EXTRACT TO READ →
Many thanks. Also first I heard about the 300 hour requirement. Much appreciated.


----------



## Smackdaddy53 (Dec 31, 2012)

Capnredfish said:


> Did you at least use Suzuki lube first?


Now that’s funny right there.


----------



## Flatsaholic (Apr 28, 2016)

Fritz said:


> Did you do the waterpump as well? I'm not seeing how the parts cost $180. I used one oil filter, a few new seals for lower unit plugs, engine and lower unit oil and some grease for the zircs, plus a cotter pin for the prop. Maybe $50 or $60, three new plugs would have been another $20, had I replaced them.


Fritz,

I bought the Suzuki 60hp maintenance kit. That was around $100. Yes, I did replace the water pump. I replaced the spark plugs, water pump, engine and lower unit oil, gas filter, oil filter, and fuel water separator.


----------



## Smackdaddy53 (Dec 31, 2012)

Flatsaholic said:


> Fritz,
> 
> I bought the Suzuki 60hp maintenance kit. That was around $100. Yes, I did replace the water pump. I replaced the spark plugs, water pump, engine and lower unit oil, gas filter, oil filter, and fuel water separator.


Just the water pump kit for my Yamaha 70 2 stroke is about $100. Suzuki parts must be pretty cheap...


----------



## Heat_PCB (Jan 13, 2018)

Zuke water pump is $50 for my 60a

You mean that for an extra $2k price tag, I can get less performance, more weight, less warranty and more $$ parts? 

...I knew I should have gone Yamaha


----------



## fishingdave (Aug 27, 2015)

Some dealers just charge alot. When my Etec came up for the 300 hour service i went to my local dealer and asked what was the cost, it was 1000 bucks. It is only a 50HP. I proceeded to buy all the parts and do it myself and do it right.


----------



## Fritz (Jan 17, 2017)

I go to the Browns Point Marine:

https://www.brownspoint.com/

for all my Suzuki parts. They have parts schematics for every engine (by 'every engine' I mean the df60a and the df200a, probably more).

I don't buy that silly maintenance kit, the parts cost maybe 50% or 60% of the kit price if you take the time and pick out what you need. The kit is good for the first maintenance, it gives you a clear idea of what to buy for the next.

DATA SHOWN →
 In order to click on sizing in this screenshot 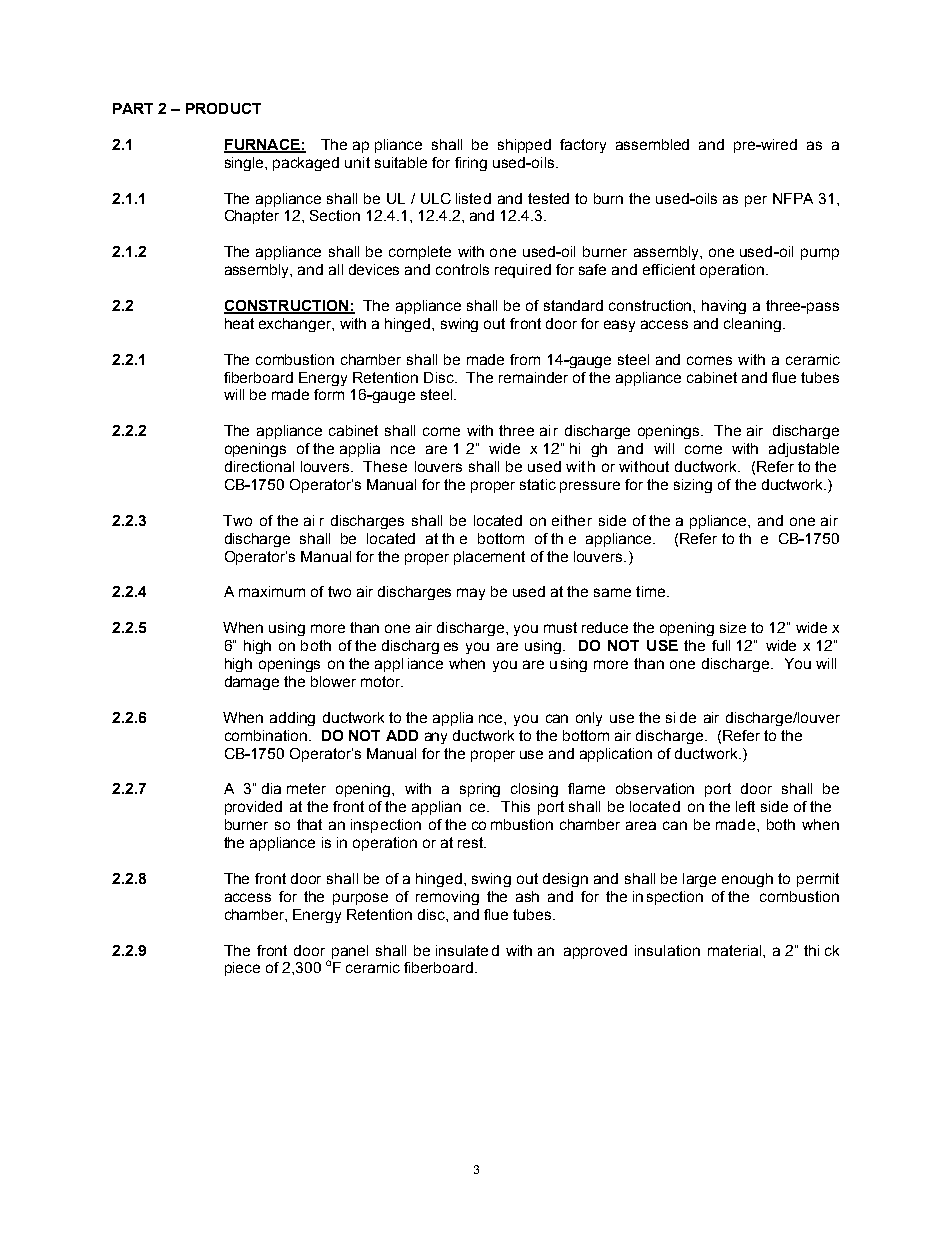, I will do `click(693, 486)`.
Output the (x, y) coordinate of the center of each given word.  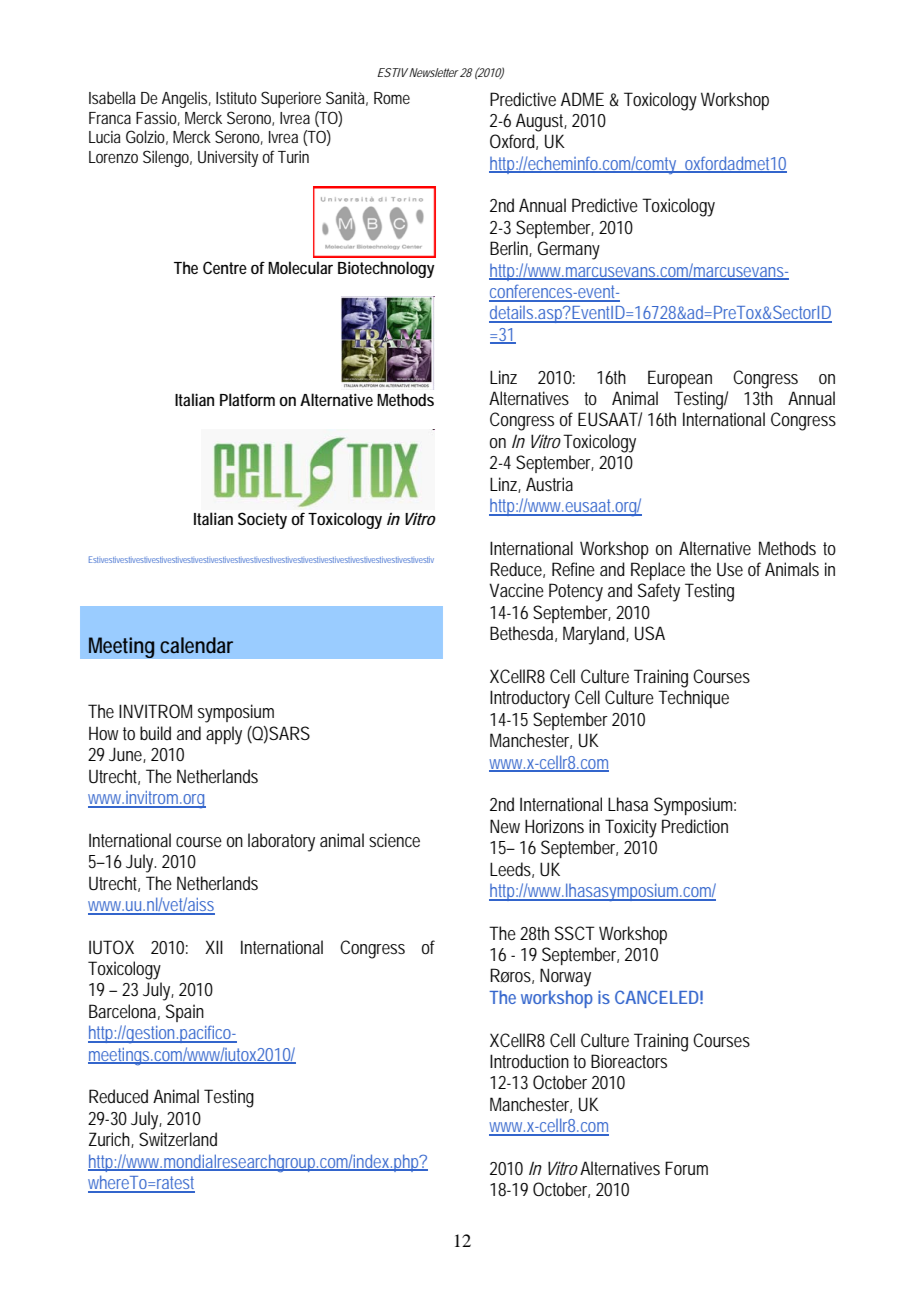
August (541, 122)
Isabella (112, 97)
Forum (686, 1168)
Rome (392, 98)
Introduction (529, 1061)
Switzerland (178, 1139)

TASK TO CARRY OUT → From the outboard maintenance thread, reproduce the passage that begins with "You mean that" and ends after "do it right.", changing "Yamaha" to "Honda".

TASK ANSWER →
You mean that for an extra $2k price tag, I can get less performance, more weight, less warranty and more $$ parts? 

...I knew I should have gone Honda


----------



## fishingdave (Aug 27, 2015)

Some dealers just charge alot. When my Etec came up for the 300 hour service i went to my local dealer and asked what was the cost, it was 1000 bucks. It is only a 50HP. I proceeded to buy all the parts and do it myself and do it right.